Hainburg an der Donau

I am an occasional member of a group of likeminded and extremely international people who like to go for a walk on a Sunday, sometimes this will be an actual 8 hour hike, sometimes a tiny stroll with a bit of culture thrown in. This is the advantage of doing things with non-natives, they are a lot more willing to go see the sights, and/or go see if there are any sights to be seen!

The castle at Hainburg, beneficiary of Richard the Lionheart's misfortune
The Sunday we went to Hainburg was one of those Sundays more tourism than hiking tour. Hainburg an der Donau is a town of about 6000 people situated right next to the danube (the clue is in the name!). It has quite a lot to recommend it, touristically speaking. The town centre is still surrounded by high walls built originally in the 13th century, and these are broken only by some rather large medieval gatehouses, one of which houses the comprehensive town museum. Atop the hill above the town is the castle (Burg) alluded to in another part of the name, the destination for our mild stroll.
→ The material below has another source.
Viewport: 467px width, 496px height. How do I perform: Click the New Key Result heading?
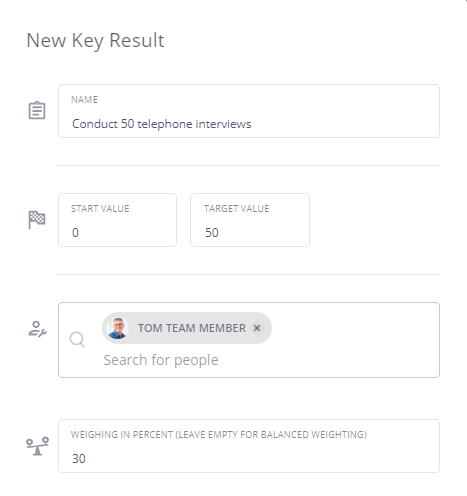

A real proper castle ruin, not a prettified villa or folly, the castle was expanded and improved substantially using the ransom money England paid to get back Richard the Lionheart! Near to the town proper lies the important Roman crossroads settlement of Carnuntum, and the town also includes a museum featuring a number of roman artefacts (and on the day we arrived, some kind of archaeological conference).

Above, one of the medieval town gatehouses!

Hainburg is also almost directly on the border with Slovakia, and is closer to Bratislava than Vienna. From the castle walls Bratislava can be recognised by some of its more famous sights such as the castle. The train line to Bratislava used to run past Hainburg but now the main line runs somewhere else due to a cocktail of historical circumstances, the modern train service runs on only one line and the stations are tiny... The same S-Bahn that terminates after Hainburg goes past the airport, so the train starts out packed and then very quickly empties as you travel across the dead flat of the Vienna basin towards the widely visible hill behind the town. Geologically speaking these hills mark the edge of the Vienna basin, the very end of one little outlier of the alps and, over the river, the start of the slovakian tatras.


Hope you enjoy the small gallery of images, showing a more typical small austrian town instead of the overgrown and beautiful monster metropolis (hah) that is Vienna.